--- PROMPT A ---
According to the passage on the banking royal commission, how many volumes does Commissioner Hayne's final report have?
--- PROMPT B ---
Print the passage on the banking royal commission, starting at "A spokesperson for" and ending at "Commissioner Hayne said.".
--- PROMPT C ---
Write what comes next in the passage on the banking royal commission, picking up after its last sentence.

--- PASSAGE TO READ ---
Westpac chief executive Brian Harzter said the royal commission had been a confronting but important process, adding that the bank had already moved away from grandfathered commissions for financial advice. “The recommendations in the report will help us build on this progress,” Mr Hartzer said.
In a statement, the Commonwealth Bank said it was aware the commissioner had referred the bank to ASIC for its failures to roll over 13,000 superannuation members into low-fee accounts and communicate with them honestly.
A spokesperson for the bank said it was aware the issue warranted “further investigation by relevant regulators and we will cooperate fully”.
Commissioner Hayne returned to the theme of greed in his three-volume final report, which he said drove almost every example of misconduct. He said banks allowed sales to become all important and conflicts of interest could not be managed and went unsupervised.
“Experience shows that conflicts between duty and interest can seldom be managed; self interest will almost always trump duty,” Commissioner Hayne said.
Commissioner Hayne stopped short of delivering a blue-print for how more than 100,000 bank employees should be paid, however instead recommending banks perform annual reviews of how front line staff are paid.
He gave the Banking Executive Accountability Regime (BEAR) a big tick, which is designed to better align the incentives for the highest paid executives with those of long-term shareholders while improving individual accountability for failures, and recommends it be extended to include all APRA regulated institutions and the regulators themselves, ASIC and APRA.
Commissioner Hayne does not waste any time with the low hanging fruit: he recommends an immediate end to grandfathered commissions for financial advisers, annual reviews of ongoing financial advice fees to be agreed by customers and a new disciplinary system for financial advisers.
“The time for transition has passed,” Commissioner Hayne says, effectively ordering the reinstatement of the first FOFA reforms in their original state.
The commonsense recommendations continue with Commissioner Hayne calling for an end to the blight of door-to-door funeral expense policy sales, point of sale exemptions for motor finance and the charging of dishonour fees on basic transaction accounts held by the disadvantaged.
On the issue of responsible lending, which many feared could place further pressure on an already weakening housing market, Commissioner Hayne delivered an unexpectedly light touch with a series of practical recommendations.
Hayne’s first recommendation is that the law should be amended to ensure mortgage brokers act in the best interests of the borrower, that ASIC approve codes of conduct for credit providers and make elements of the code enforceable by law.

--- ROWS ---
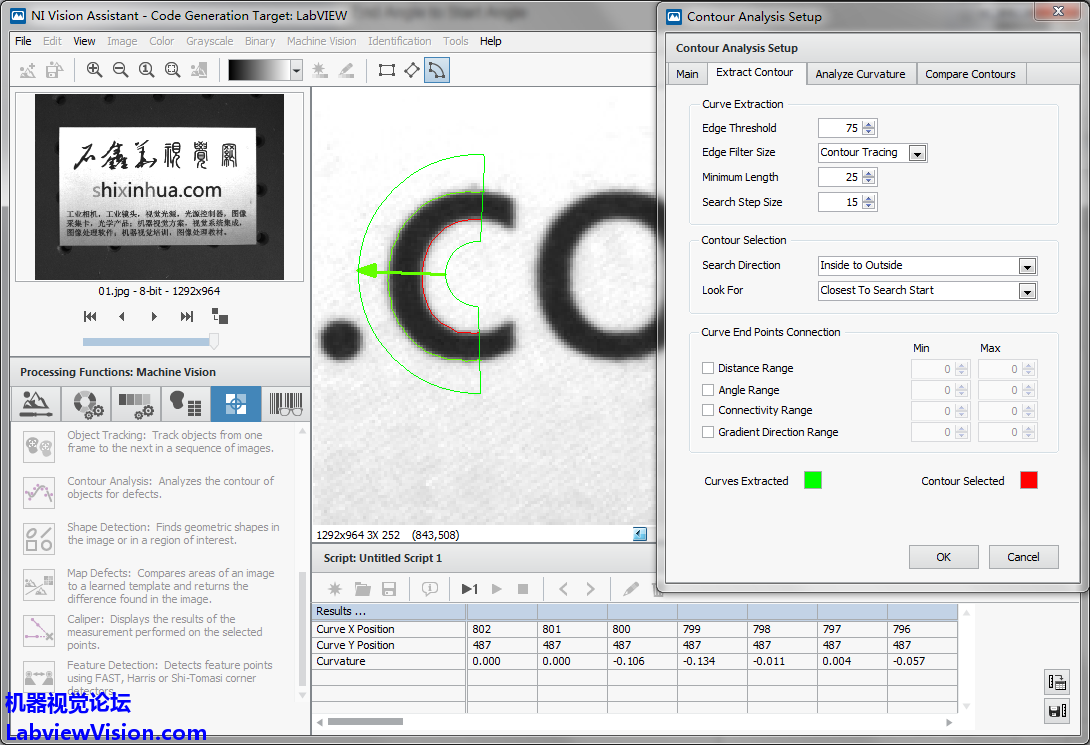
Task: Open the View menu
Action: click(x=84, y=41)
---
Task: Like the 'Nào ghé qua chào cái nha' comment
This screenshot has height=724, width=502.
--
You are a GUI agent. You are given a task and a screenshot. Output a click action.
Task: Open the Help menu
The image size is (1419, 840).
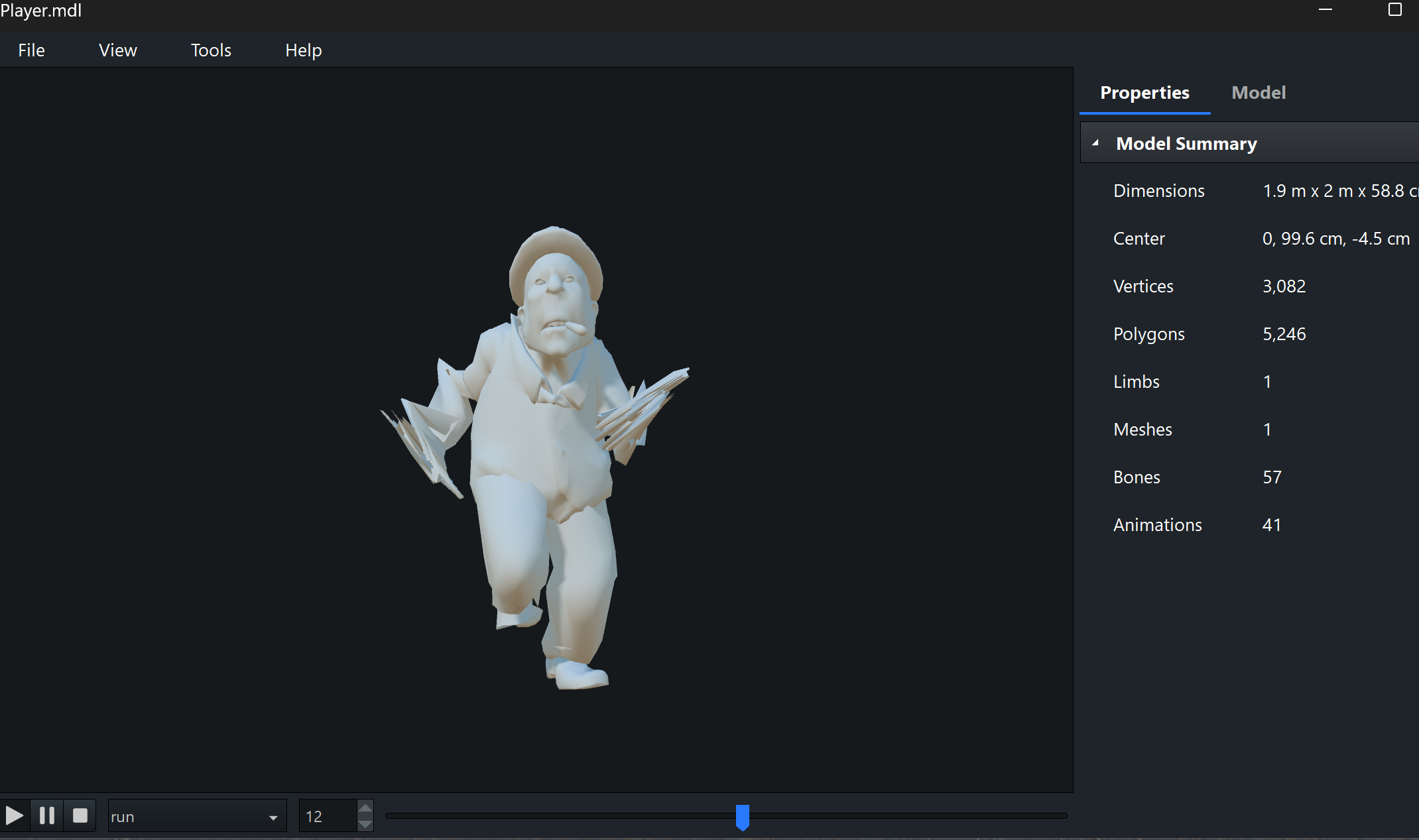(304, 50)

--- TASK ANSWER A ---
Three volumes.

--- TASK ANSWER B ---
A spokesperson for the bank said it was aware the issue warranted “further investigation by relevant regulators and we will cooperate fully”.
Commissioner Hayne returned to the theme of greed in his three-volume final report, which he said drove almost every example of misconduct. He said banks allowed sales to become all important and conflicts of interest could not be managed and went unsupervised.
“Experience shows that conflicts between duty and interest can seldom be managed; self interest will almost always trump duty,” Commissioner Hayne said.

--- TASK ANSWER C ---
Commissioner Hayne says agricultural businesses should not be charged default interest in the case of a national emergency or floods and a national farm debt mediation scheme needed to be established immediately.
He also recommended the threshold for small business be raised to include any business with fewer than 100 full-time employees and a loan of less than $5 million. The definition is important because the Code of Conduct prevents banks from unilaterally changing the terms of a contract if they are a small business. The Australian Banking Association believes $3 million is appropriate because it captures the vast majority of businesses however an independent review commissioned by the ABA recommended $5 million.
Wealth management and financial advice has emerged as a key target of Commissioner Hayne’s quest for reform, who was demonstrably aghast at many of the responses from the banks in relation to their financial advice arms.
He recommends that all AFSL holders be required to report serious compliance concerns on a quarterly basis, that all financial advisers be registered and the establishment of a single disciplinary body.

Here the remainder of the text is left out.